Cold Specks — I Predict a Graceful Expulsion (Arts & Crafts)
Cold Specks a.k.a. Al Spx (real name — we don't know — she's invented the second pseudonym to "protect" a disapproving family) has the voice and wisdom of an ancient soul-singing prophet. The bones of the album bend and creak like an old house in a wind storm, and it's not clear if you'll all make it out OK.
Crystal Castles — Crystal Castles III (Fiction/Polydor)
The duo's third full-length is darker and moodier than ever — Alice Glass is pissed at the world and rightfully so. The thing sounds so sorrowful that I get a pang in my stomach and want to vomit and cry every time I listen to it. That a couple of spoiled brats from Toronto are able to evoke such a response is, well, impressive.
Trust — TRST (Arts & Crafts)
OK, the voice — Kermit-like, wanting but disinterested — that's not why you listen to Trust. Or maybe you do, but, you shouldn't — this is well-crafted electro music that somehow overcomes its vocals by getting into that space that exists between trance and pop. Listen, this is 1) dark 2) actually not that dark 3) perfectly safe music to maybe, just maybe dance to. That's worthy of kudos, isn't it?
METZ — METZ (Sub Pop)
Their first full-length happens in approximately the blink of an eye, or, just shy of half an hour. The brevity combined with the powerful assault of what seems like one rockmonstermachine spins the head and leaves one feeling disoriented. "Wet Blanket" in particular is the perfect song for something.
BADBADNOTGOOD — BBNG2 (Self-released)
It's very hard to find approachable jazz to hump to — dig? But what if there were some really groovy cats who had just the right balm for the rash that is the lack of proper tunes for such times. Of course, I'm addressing BADBADNOTGOOD and their second album BBNG2, which includes jazzy takes on some of your favourite pop and rap hits. It bridges the gulf between uptown and downtown, if you catch my sound. So next time you find yourself on the coital cusp of beboppin' but feel that Mingus is too much for your dingus and Kanye makes the mood go away, find some middle, jazzy, ground with BBNG and let the sweat stains begin.
Evening Hymns — Spectral Dusk (Outside Music)
Taken as whole, the 10 songs that compose Spectral Dusk, the second LP from Evening Hymns, are somehow both immediate and muted all at once — the perfect sonic representation of mourning. Sparse and haunting, the album is less about catharsis as something that eventually happens and more about the ongoing process whereby we make sense of loss. As emotional and nostalgic as these songs are — the title track and "Asleep in the Pews" are particularly charged — the controlling narrative is one of self-discovery rather than grief-stricken paralysis, and the album is all the better for it.

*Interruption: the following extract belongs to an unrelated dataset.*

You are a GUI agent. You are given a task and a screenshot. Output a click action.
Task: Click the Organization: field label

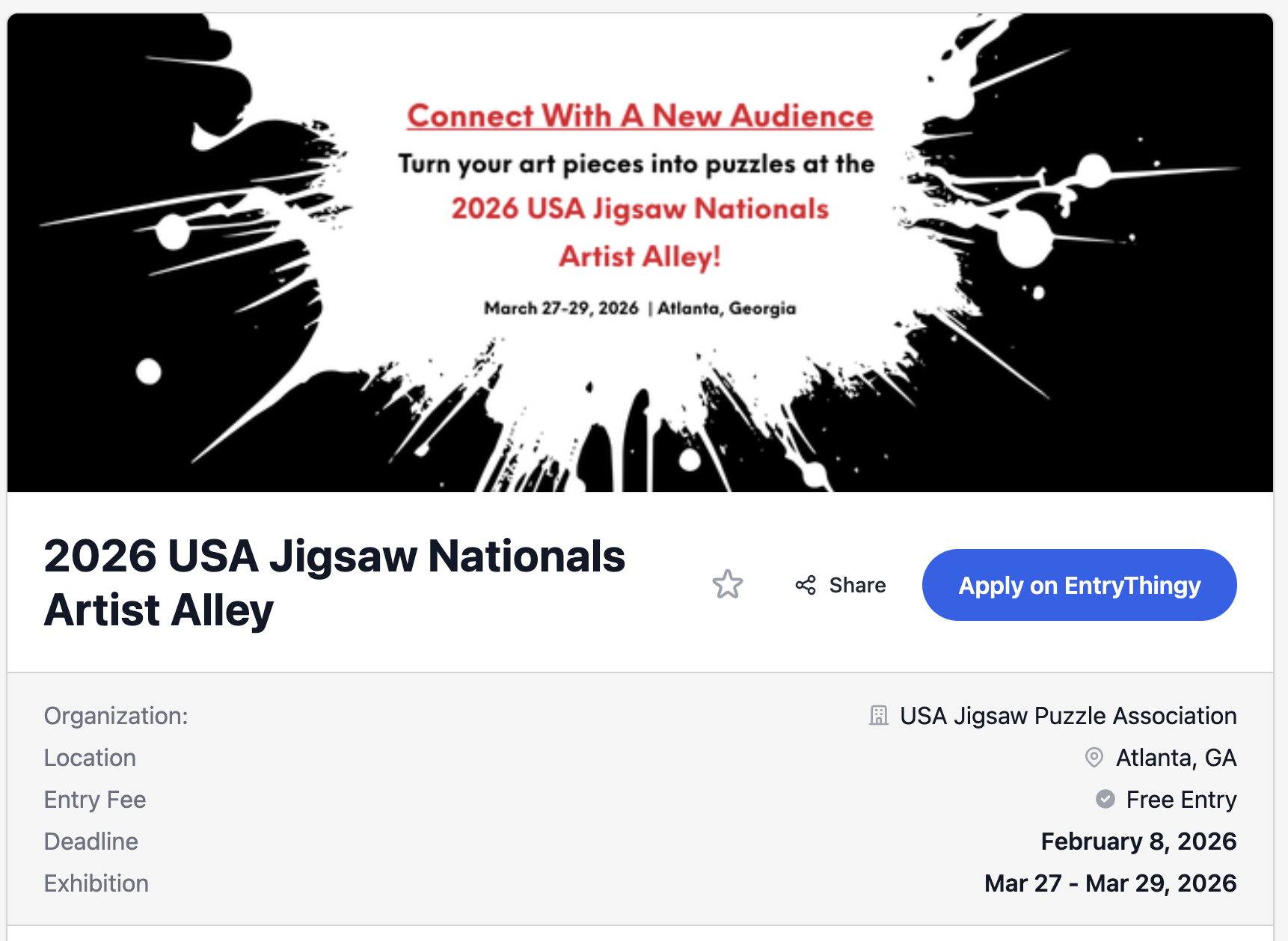116,716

Jason Collett — Reckon (Arts & Crafts)
Collett's latest showcases his masterful storytelling ability as he paints a picture of political unrest while never becoming preachy or obvious. Nevertheless he's ambitious in his reach on Reckon — using 2008's financial meltdown to frame a consideration of loss in general. The most insightful observations, however, come when the world events are all but absent and Collett addresses absence on a personal level. "Pacific Blue" is the standout track for me.
Diamond Rings — Free Dimensional (Secret City Records)
John O'Regan has carefully crafted his glam-inspired identity as Diamond Rings — so much so that one wonders if the music isn't just a vehicle for his persona. And if one were to go on Free Dimensional's mostly hollow, me-me-me lyrics alone, it'd be tough to ward off such suspicions, but then there's the hooks. It's kind of a shame that this album wasn't released earlier in the year, because what it does best is offer inoffensive, catchy electro-pop tunes that sound like they were made for the summer. It's anything but complicated, but that's not a bad thing.
The Weeknd — Trilogy (Republic Records)
Despite the fact that it sounds as though Abel Tefsaye just discovered the words "fuck" and "fucking" on the wildly popular "Wicked Games," it's easy to get past this once you dig into the remaining two and half hours of music that make up Trilogy. Sure, fans have already heard almost all of it before (via previous releases House of Balloons, Thursday, and Echoes of Silence), but brought together as one album, the pace slows, and the storytelling is cast under the spotlight. What emerges is a portrait of an artist struggling with his own ambition and, ultimately, success.